YouTube will no longer demonetize creators for casual profanity

YouTube will no longer demonetize creators for casual profanity
If you need me to explain YouTube to you, I’d be more interested in hearing your backstory first. Jokes aside — everyone knows Google’s video streaming platform nowadays, and most people use it as creators or viewers. We're on there too!

Last year, though, YouTube challenged its influencer’s patience with the introduction of a controversial set of community guidelines. They were so rough on creators, that even occasional f-bomb slip ups could lead to a video getting completely demonetized. Just in case — that means that the user who uploaded the video wouldn’t be able to make money off it.

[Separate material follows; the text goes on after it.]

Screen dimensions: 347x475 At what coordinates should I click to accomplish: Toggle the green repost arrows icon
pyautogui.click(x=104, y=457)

Today, however, the Big G made an announcement through its blog — and this is where we hear the collective sigh of relief — that they are rolling back some of the harsh regulations. More importantly, in its own words, Google stated that “moderate profanity” is now allowed.

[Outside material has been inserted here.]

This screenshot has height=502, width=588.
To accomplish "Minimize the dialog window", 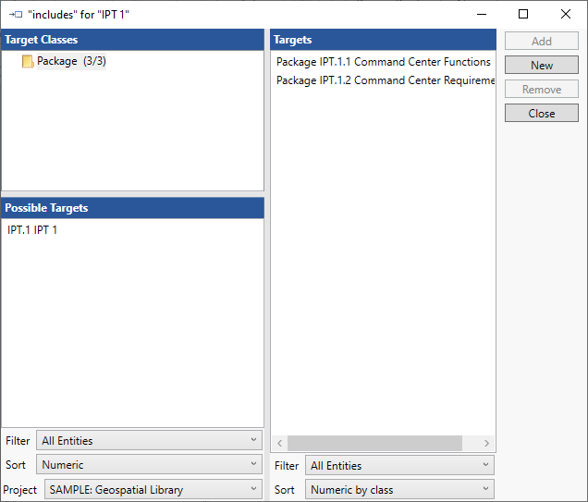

In typical Google fashion, while this is great news, it doesn’t help much when trying to figure out what “moderate” profanity precisely means, but at least they give us specific rules regarding the f-word. For example, creators aren’t allowed to use it in the first seven seconds of the video or excessively throughout the content, but a casual mention here and there should be fine.

Wow, that explanation is incredibly absurd, but hey — this is people’s earnings we’re talking about.

These new rules also extend to musical contents, meaning — lyrics, but the platform will still not allow users to utilize profanity in their thumbnails or titles. And that, we feel, is for the better. After all, modern day street-talk is one thing, but providing visual examples feels like a bit too much.

Excessive usage of negatively impactive language will, ultimately, still be penalized by the system through demonetization. The same is expected to happen to videos that fit the above mentioned criteria, that falls on the visual side of things. And that was your daily sample of the theoretical self-talk that the Google-bot does, when it scowlers the platform for profanity. 

But what does all of this mean for you, the end-user and consumer of this theoretical risky video content? Well, you’re about to hear a lot less bleeps and more real talk from your favorite creators. While we can’t say if that is good or bad, we’re happy to see that YouTube won’t be taking away their money for minor, casual mishaps.